C Extensions and the Garbage Collector

•2012-08-27 • Leave a Comment

Life really has a way of catching up with you when you least expect it. Just last week I and my whole family were very nearly killed in a car crash while heading home from a vacation. Luckily though, all that happened was that my car is a total wreck, but I, my wife, my son, and my mother all walked away from the crash completely unscathed. The huge truck that hit us only managed to destroy my car. Also, the police basically gave a report that blames the entire incident on the truck driver, so with any luck the trucking company’s insurance will cover the repairs to my car.

Well, now that the shock of that event has sort of died down for me, I should get back to work (and well, they all say that trying to get back to normal life is a good way of getting over such an event), and so here I am writing where I left off last time, and figuring out that another interesting problem has come up with the plan I came up with for dealing with C extensions and giving them the power to call Arcueid bytecode while at the same time preserving the multitasking semantics of the Arcueid  thread scheduler. And so here I am, tumbling down the rabbit hole, which winds up going much deeper than I anticipated.
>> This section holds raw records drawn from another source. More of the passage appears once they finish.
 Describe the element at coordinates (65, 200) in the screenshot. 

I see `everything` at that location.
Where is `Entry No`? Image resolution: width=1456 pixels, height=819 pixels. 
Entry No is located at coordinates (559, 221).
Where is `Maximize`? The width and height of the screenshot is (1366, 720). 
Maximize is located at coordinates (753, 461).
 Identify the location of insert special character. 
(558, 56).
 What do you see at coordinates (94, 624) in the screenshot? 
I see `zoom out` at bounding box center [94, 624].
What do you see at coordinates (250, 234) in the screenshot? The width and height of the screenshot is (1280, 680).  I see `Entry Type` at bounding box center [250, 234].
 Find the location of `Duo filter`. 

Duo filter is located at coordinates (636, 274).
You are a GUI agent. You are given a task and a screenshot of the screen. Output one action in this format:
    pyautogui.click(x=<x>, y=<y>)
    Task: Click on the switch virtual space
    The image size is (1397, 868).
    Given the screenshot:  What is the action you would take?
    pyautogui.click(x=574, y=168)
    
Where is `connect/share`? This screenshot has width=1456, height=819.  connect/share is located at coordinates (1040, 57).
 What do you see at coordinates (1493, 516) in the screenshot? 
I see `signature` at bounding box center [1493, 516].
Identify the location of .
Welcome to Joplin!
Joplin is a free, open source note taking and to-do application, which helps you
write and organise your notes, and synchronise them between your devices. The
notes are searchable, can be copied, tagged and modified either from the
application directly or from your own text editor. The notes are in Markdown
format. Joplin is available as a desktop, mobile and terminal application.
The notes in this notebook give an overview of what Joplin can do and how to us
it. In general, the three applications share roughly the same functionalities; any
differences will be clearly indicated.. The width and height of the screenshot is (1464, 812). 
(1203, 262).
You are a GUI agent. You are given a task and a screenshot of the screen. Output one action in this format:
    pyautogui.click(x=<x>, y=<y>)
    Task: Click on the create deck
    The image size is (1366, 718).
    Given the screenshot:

Several requirements, each of them seemingly very simple by themselves, have combined to increase the complexity of the Arcueid interpreter further than I expected:

  1. It should be possible to call Arcueid bytecode from within C code,
  2. Pre-emptive multitasking should be possible by means of a green thread scheduler: execution of bytecode invoked by a C extension should also be subject to this scheduler, and
  3. The garbage collector is a concurrent garbage collector scheduled itself as though it were a thread in the green thread scheduler.

The first requirement means that we have to have continuations that can restore execution to some point in C code. The second requirement means that these continuations must have essentially indefinite extent, and the third requirement means that any Arcueid values which are local to the C function and any C function that might have called it must also be examined by the garbage collector if the continuation it generated is seen in a garbage collection cycle.

Which of course makes this whole business messy in the extreme. Any continuations that contain saved stacks which are seen from the root set must now be inspected for Arcueid values, and should be marked accordingly by the garbage collector. This means that Arcueid values must then be recognizable as such from within a saved stack frame. I don’t know if this comes up as a problem in Guile, which also uses the stack copying technique I’m trying to implement, but trying to study the code of their interpreter is probably not such a good use of my time.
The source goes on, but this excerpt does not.